BEGIN

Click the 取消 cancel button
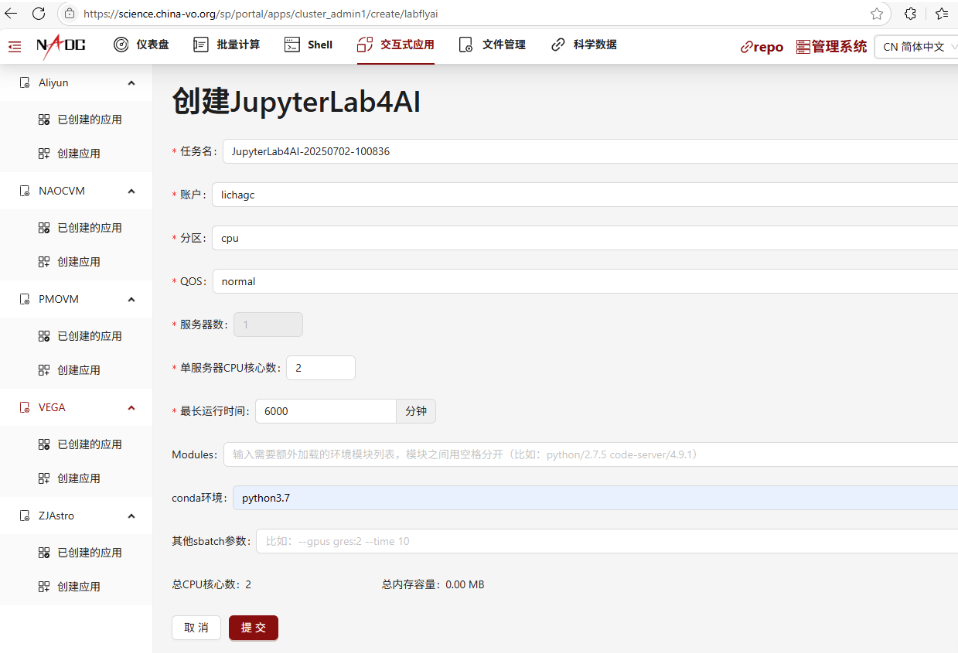The image size is (958, 653). coord(196,627)
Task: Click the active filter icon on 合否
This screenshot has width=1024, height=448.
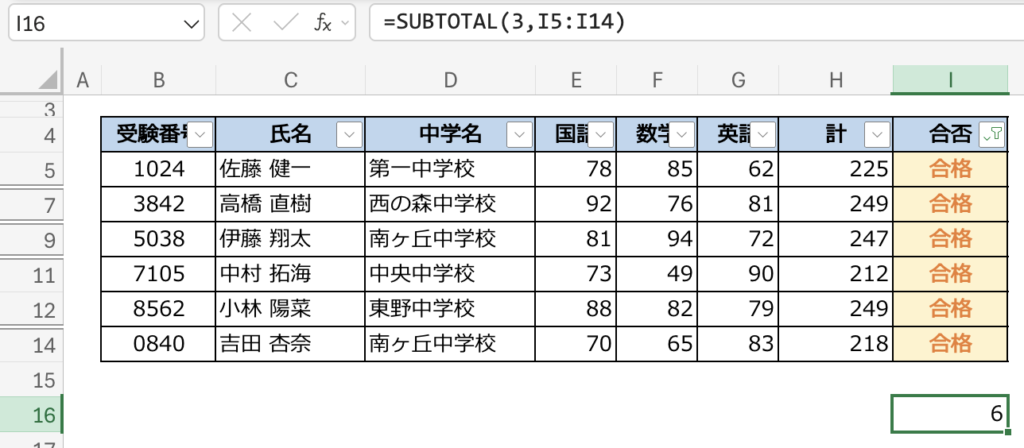Action: click(992, 135)
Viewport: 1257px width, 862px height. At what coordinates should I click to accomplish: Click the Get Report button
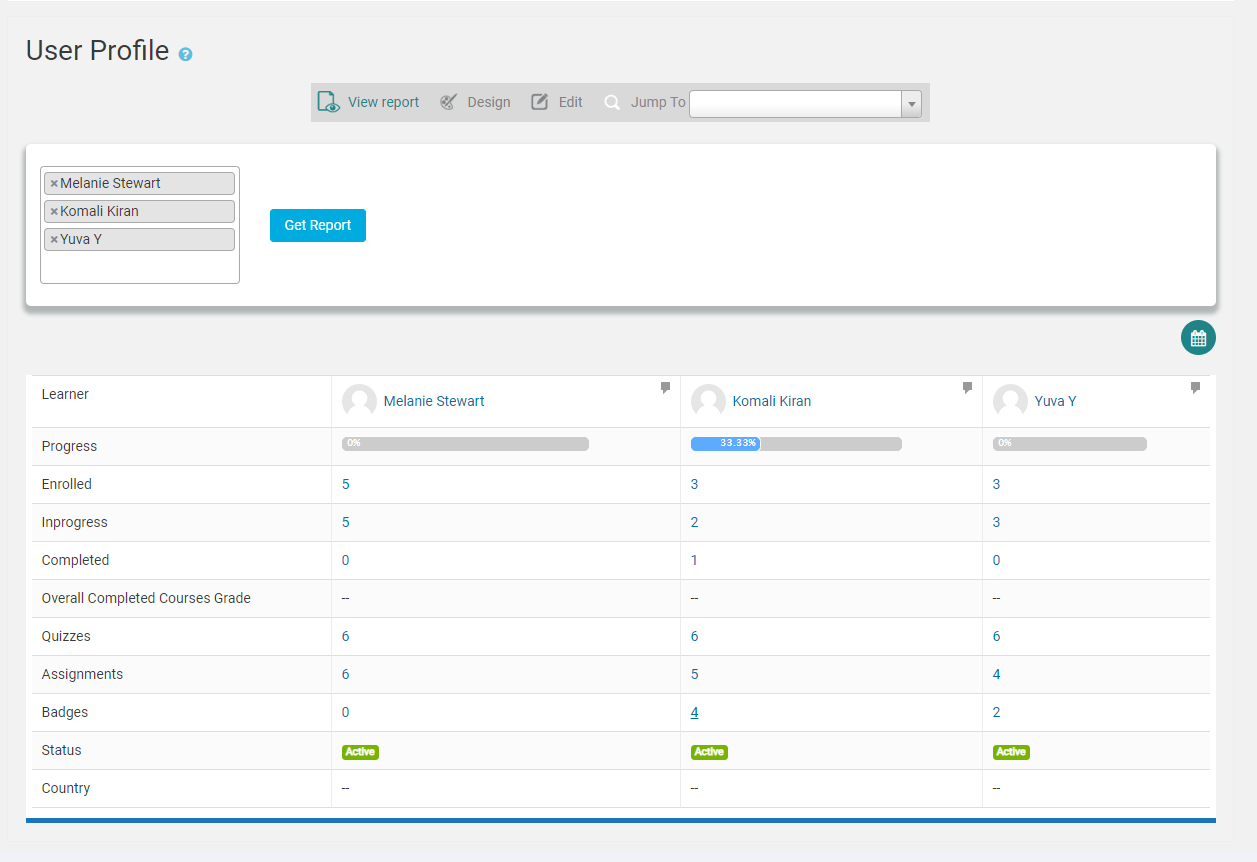pyautogui.click(x=318, y=225)
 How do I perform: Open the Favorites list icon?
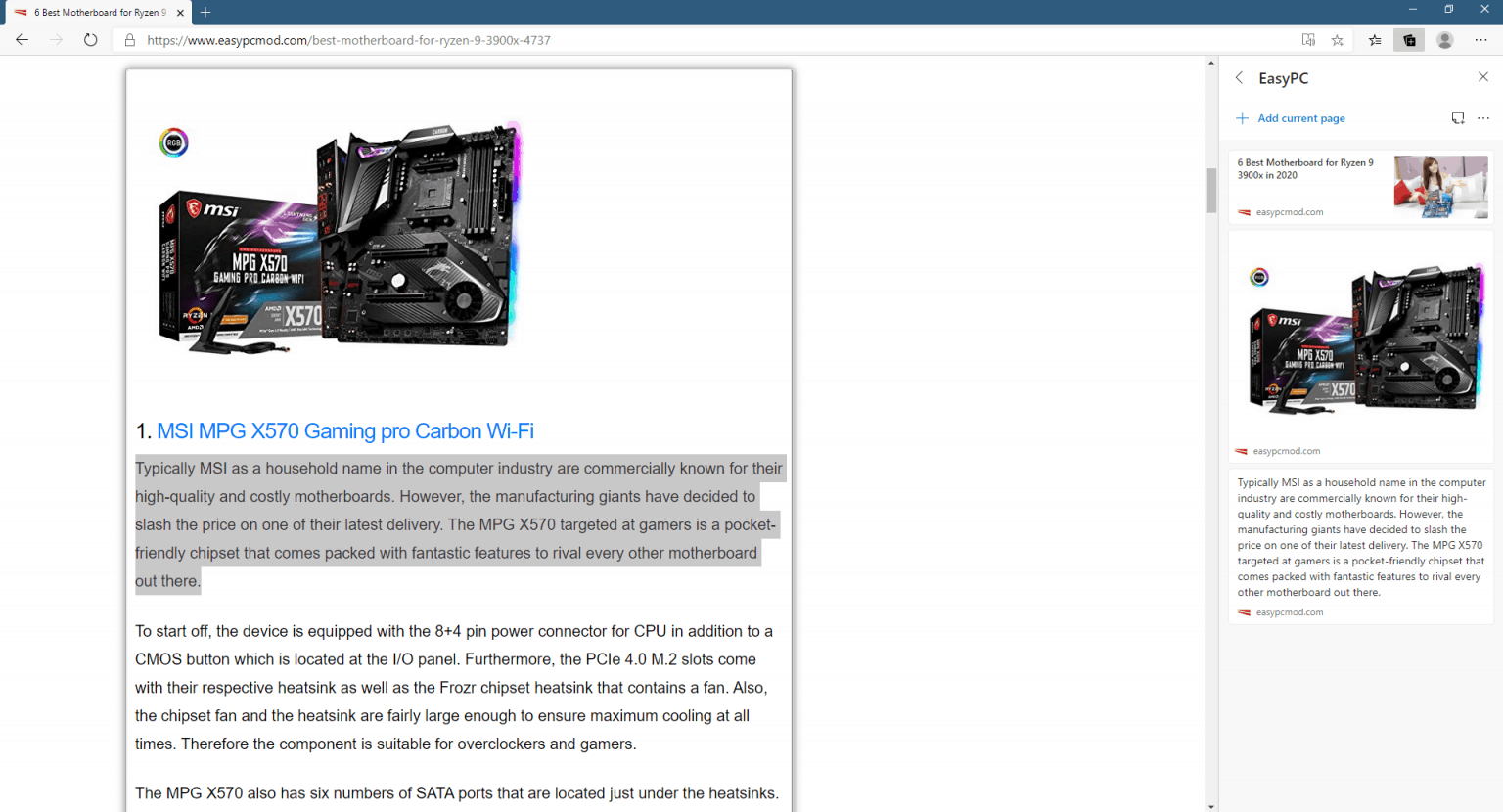pos(1374,40)
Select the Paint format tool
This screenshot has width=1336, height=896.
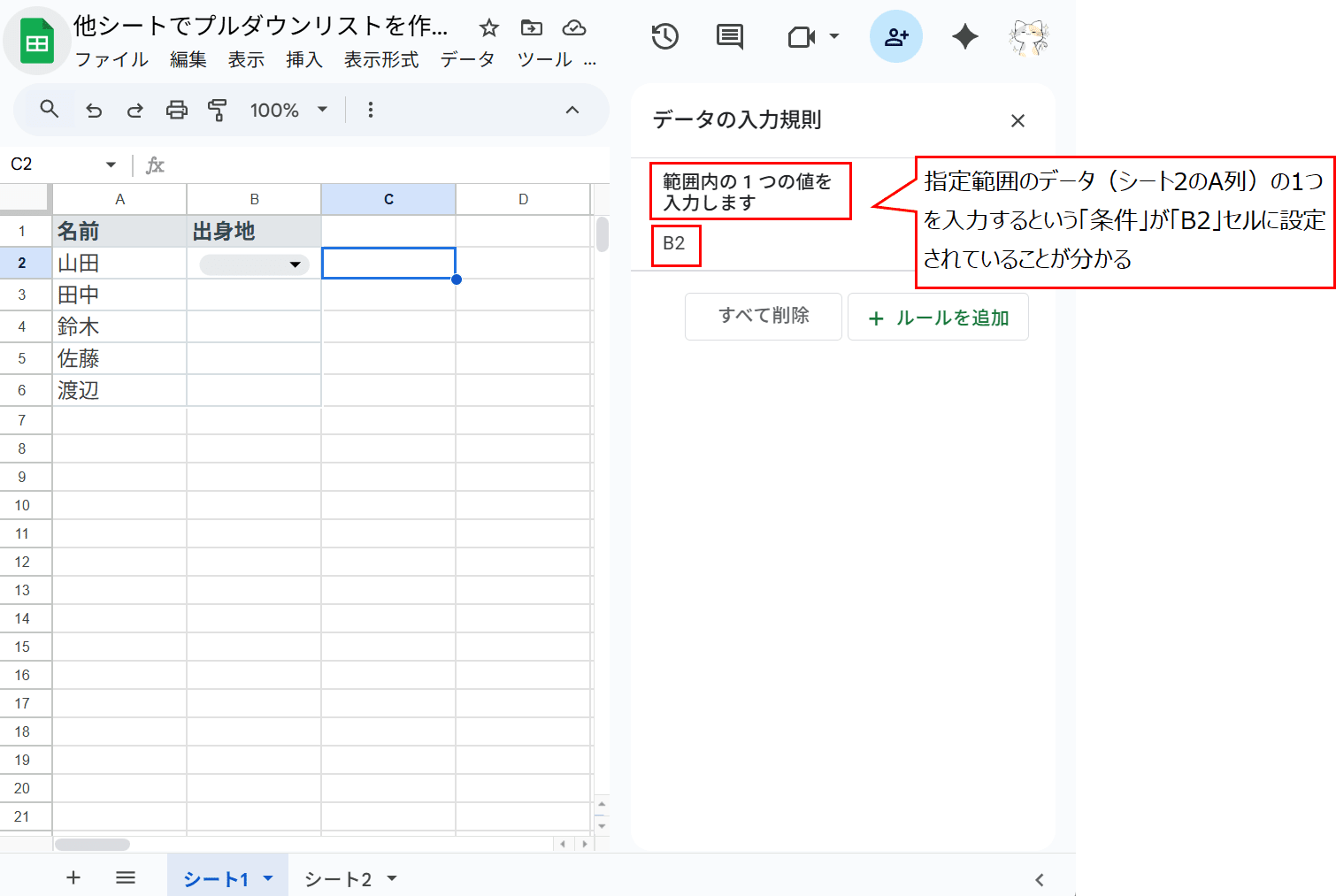click(217, 110)
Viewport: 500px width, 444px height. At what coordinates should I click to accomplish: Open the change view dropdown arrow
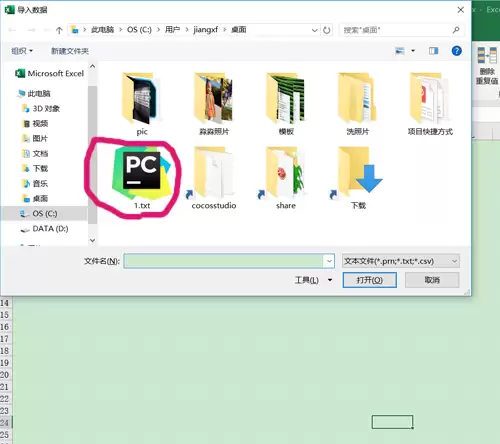[413, 51]

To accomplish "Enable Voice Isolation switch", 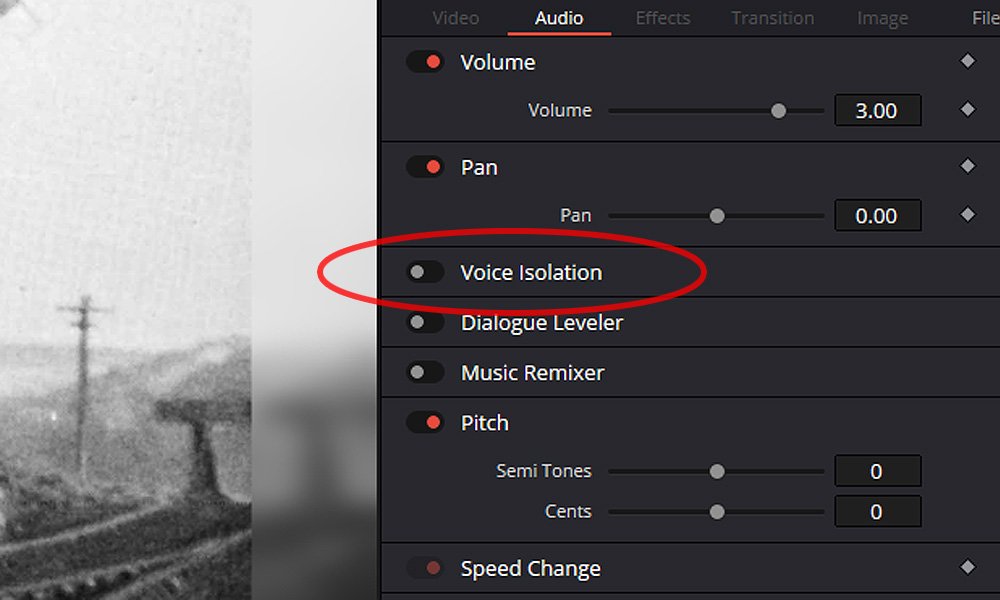I will [x=425, y=272].
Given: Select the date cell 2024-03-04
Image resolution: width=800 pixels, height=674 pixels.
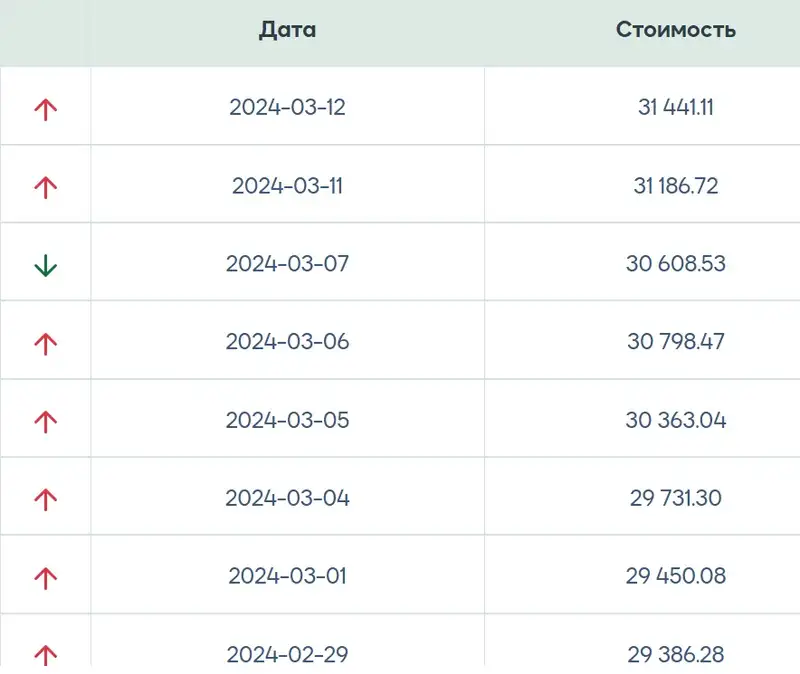Looking at the screenshot, I should (x=287, y=498).
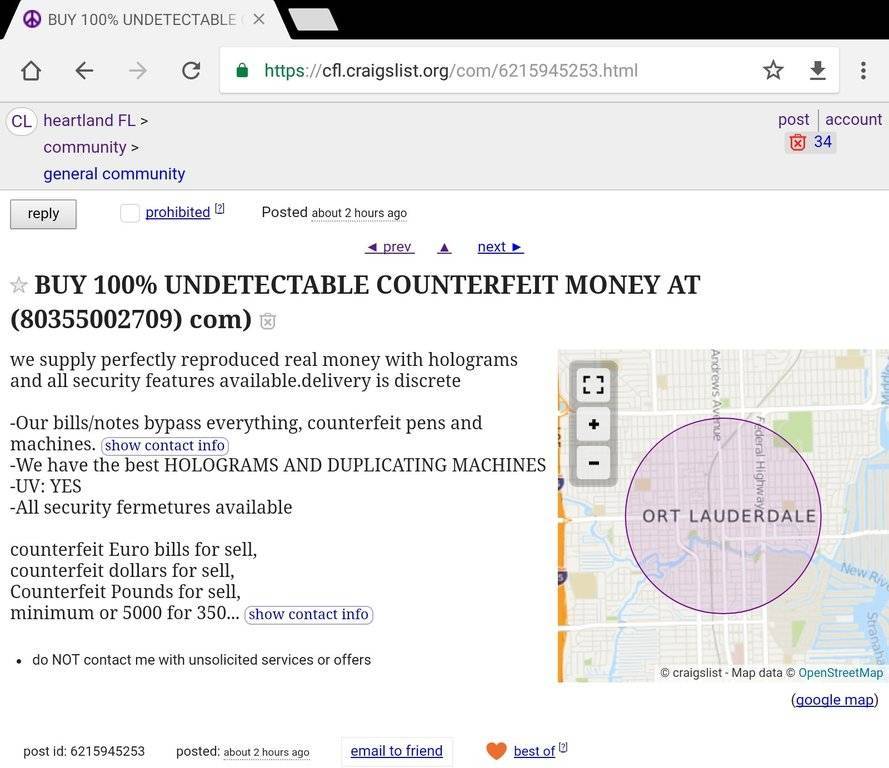Open the browser three-dot menu
This screenshot has height=768, width=889.
[x=863, y=70]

END

Out of the records, collect only those lines that contain the string "Select".

## Completed task
Select the Paint format tool
Given: Select the date cell 2024-03-04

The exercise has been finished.